PIX on Windows

Performance tuning and debugging for DirectX 12 games on Windows

Callgraph Captures (Deprecated)

PIX Callgraph Captures are deprecated starting with the 2101.27 release of PIX on Windows. The ability to take Callgraph Captures will be removed in an upcoming release of PIX.

The primary profiling workflow previously provided by Callgraph Captures is now provided by the Sampling Profiler that is part of Timing Captures. Callgraph Captures were commonly used to analyze the full callgraph of a specified function to find the call path called most frequently, the path that took the longest to execute and so on. The Sampling Profiler now provides this capability via a callstack tree that is created by aggregating the CPU samples collected while a Timing Capture is running. The stack tree can be accessed by selecting the Sampled Functions value from the Items to Show dropdown in the Range Details view as shown in the following figure.
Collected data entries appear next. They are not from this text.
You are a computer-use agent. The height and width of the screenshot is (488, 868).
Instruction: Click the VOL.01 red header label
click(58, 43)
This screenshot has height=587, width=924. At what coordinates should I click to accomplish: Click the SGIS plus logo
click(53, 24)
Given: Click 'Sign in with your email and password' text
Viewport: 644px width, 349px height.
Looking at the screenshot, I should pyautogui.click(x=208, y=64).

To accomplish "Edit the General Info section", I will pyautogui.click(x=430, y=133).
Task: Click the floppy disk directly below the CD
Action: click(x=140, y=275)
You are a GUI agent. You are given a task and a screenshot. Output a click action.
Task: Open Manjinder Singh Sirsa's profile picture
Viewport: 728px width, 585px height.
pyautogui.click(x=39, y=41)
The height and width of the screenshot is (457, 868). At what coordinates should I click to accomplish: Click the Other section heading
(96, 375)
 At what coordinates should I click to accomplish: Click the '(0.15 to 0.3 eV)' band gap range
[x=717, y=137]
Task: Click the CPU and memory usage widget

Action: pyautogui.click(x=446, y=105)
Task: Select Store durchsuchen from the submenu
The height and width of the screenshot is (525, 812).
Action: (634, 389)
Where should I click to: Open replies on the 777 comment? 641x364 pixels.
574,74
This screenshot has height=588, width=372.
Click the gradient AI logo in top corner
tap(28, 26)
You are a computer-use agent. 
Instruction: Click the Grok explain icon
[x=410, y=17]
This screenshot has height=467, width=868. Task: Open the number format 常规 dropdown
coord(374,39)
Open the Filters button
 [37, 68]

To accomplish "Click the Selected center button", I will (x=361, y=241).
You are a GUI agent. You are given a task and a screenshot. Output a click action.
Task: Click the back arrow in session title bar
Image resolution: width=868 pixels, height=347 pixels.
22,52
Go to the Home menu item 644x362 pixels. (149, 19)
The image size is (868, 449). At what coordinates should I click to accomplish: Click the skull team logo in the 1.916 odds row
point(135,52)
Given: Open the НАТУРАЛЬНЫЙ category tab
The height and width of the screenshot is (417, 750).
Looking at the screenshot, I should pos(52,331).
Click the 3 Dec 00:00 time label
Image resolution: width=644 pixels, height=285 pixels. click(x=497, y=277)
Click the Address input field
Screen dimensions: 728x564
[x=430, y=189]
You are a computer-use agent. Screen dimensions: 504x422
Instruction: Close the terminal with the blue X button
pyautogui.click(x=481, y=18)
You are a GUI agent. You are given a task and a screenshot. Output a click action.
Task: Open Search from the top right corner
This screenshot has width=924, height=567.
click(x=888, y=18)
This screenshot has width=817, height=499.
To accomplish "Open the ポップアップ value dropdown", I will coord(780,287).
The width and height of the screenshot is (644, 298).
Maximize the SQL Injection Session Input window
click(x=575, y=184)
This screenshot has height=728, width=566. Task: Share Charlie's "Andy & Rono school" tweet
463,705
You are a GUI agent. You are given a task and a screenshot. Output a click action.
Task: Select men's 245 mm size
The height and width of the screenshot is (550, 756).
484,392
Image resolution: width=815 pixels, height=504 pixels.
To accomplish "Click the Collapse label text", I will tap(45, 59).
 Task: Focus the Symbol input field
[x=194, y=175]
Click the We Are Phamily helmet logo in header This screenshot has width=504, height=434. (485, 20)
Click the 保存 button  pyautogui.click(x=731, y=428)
Image pix sampling profiler aggregated tree group by

Callgraph Captures were primarily used to examine the calltree for a single function. This capability is provided in the Sampling Profiler by allowing you to view the calltree based on a focused function. Selecting a function as a focus function rebuilds the stack tree based on all calls to that function. The focused function becomes the top node in the tree with its entire calltree displayed as children. To select a function to focus on, right click on a function in the Range Details view and choose the Set Focus Function from the context menu.

Image pix sampling profiler stack tree focus function

If you should need to access the deprecated Callgraph Captures for any reason, you can do so by selecting the Enable legacy Callgraph and Function Summary capture types checkbox on PIX’s Settings page.

Image pix deprecated rmln captures

 

Overview

Callgraph Captures provide the full callgraph for a specified function along with the callgraphs for everything that was running in parallel at the time the function was captured.  A primary use of a Callgraph Capture is to find the most expensive path through the graph for your specified function.  This path is known as the hotpath.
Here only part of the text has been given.